** Task brief **
Please copy the listing below word for word, from its first line up to and including the line with "pyautogui.click(x=329, y=11)".

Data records
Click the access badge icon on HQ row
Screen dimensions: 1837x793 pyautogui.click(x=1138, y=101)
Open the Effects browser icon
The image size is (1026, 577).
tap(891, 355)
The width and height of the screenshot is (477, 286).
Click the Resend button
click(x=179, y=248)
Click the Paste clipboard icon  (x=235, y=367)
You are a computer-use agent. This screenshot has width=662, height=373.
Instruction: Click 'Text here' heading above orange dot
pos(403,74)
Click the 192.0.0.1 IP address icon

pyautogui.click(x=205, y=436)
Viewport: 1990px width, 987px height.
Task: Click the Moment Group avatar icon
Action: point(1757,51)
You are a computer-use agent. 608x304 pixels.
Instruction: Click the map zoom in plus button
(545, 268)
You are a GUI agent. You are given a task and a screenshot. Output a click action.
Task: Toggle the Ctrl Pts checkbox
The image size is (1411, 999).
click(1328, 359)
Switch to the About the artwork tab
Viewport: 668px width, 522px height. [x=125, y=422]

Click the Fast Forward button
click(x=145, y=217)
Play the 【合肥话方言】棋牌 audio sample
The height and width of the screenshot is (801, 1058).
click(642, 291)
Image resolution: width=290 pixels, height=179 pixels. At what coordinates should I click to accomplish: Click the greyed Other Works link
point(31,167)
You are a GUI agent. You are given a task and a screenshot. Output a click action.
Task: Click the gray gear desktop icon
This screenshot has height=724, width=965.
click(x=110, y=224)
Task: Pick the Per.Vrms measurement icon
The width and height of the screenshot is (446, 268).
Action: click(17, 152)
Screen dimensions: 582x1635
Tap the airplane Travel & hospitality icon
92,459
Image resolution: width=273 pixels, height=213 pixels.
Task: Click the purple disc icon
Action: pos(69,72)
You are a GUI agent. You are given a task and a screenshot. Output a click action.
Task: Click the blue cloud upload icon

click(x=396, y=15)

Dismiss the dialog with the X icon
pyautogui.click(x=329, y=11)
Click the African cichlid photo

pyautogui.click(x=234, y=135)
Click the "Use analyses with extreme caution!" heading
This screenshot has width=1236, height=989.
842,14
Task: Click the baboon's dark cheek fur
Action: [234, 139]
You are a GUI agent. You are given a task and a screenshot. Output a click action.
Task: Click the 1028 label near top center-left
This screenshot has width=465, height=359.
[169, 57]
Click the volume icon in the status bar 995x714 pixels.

** The answer **
Click the access badge icon on HQ row
Screen dimensions: 1837x793 pyautogui.click(x=1138, y=101)
Open the Effects browser icon
The image size is (1026, 577).
tap(891, 355)
The width and height of the screenshot is (477, 286).
Click the Resend button
click(x=179, y=248)
Click the Paste clipboard icon  (x=235, y=367)
You are a computer-use agent. This screenshot has width=662, height=373.
Instruction: Click 'Text here' heading above orange dot
pos(403,74)
Click the 192.0.0.1 IP address icon

pyautogui.click(x=205, y=436)
Viewport: 1990px width, 987px height.
Task: Click the Moment Group avatar icon
Action: point(1757,51)
You are a computer-use agent. 608x304 pixels.
Instruction: Click the map zoom in plus button
(545, 268)
You are a GUI agent. You are given a task and a screenshot. Output a click action.
Task: Toggle the Ctrl Pts checkbox
The image size is (1411, 999).
click(1328, 359)
Switch to the About the artwork tab
Viewport: 668px width, 522px height. [x=125, y=422]

Click the Fast Forward button
click(x=145, y=217)
Play the 【合肥话方言】棋牌 audio sample
The height and width of the screenshot is (801, 1058).
click(642, 291)
Image resolution: width=290 pixels, height=179 pixels. At what coordinates should I click to accomplish: Click the greyed Other Works link
point(31,167)
You are a GUI agent. You are given a task and a screenshot. Output a click action.
Task: Click the gray gear desktop icon
This screenshot has height=724, width=965.
click(x=110, y=224)
Task: Pick the Per.Vrms measurement icon
The width and height of the screenshot is (446, 268).
Action: click(17, 152)
Screen dimensions: 582x1635
Tap the airplane Travel & hospitality icon
92,459
Image resolution: width=273 pixels, height=213 pixels.
Task: Click the purple disc icon
Action: pos(69,72)
You are a GUI agent. You are given a task and a screenshot. Output a click action.
Task: Click the blue cloud upload icon

click(x=396, y=15)

Dismiss the dialog with the X icon
pyautogui.click(x=329, y=11)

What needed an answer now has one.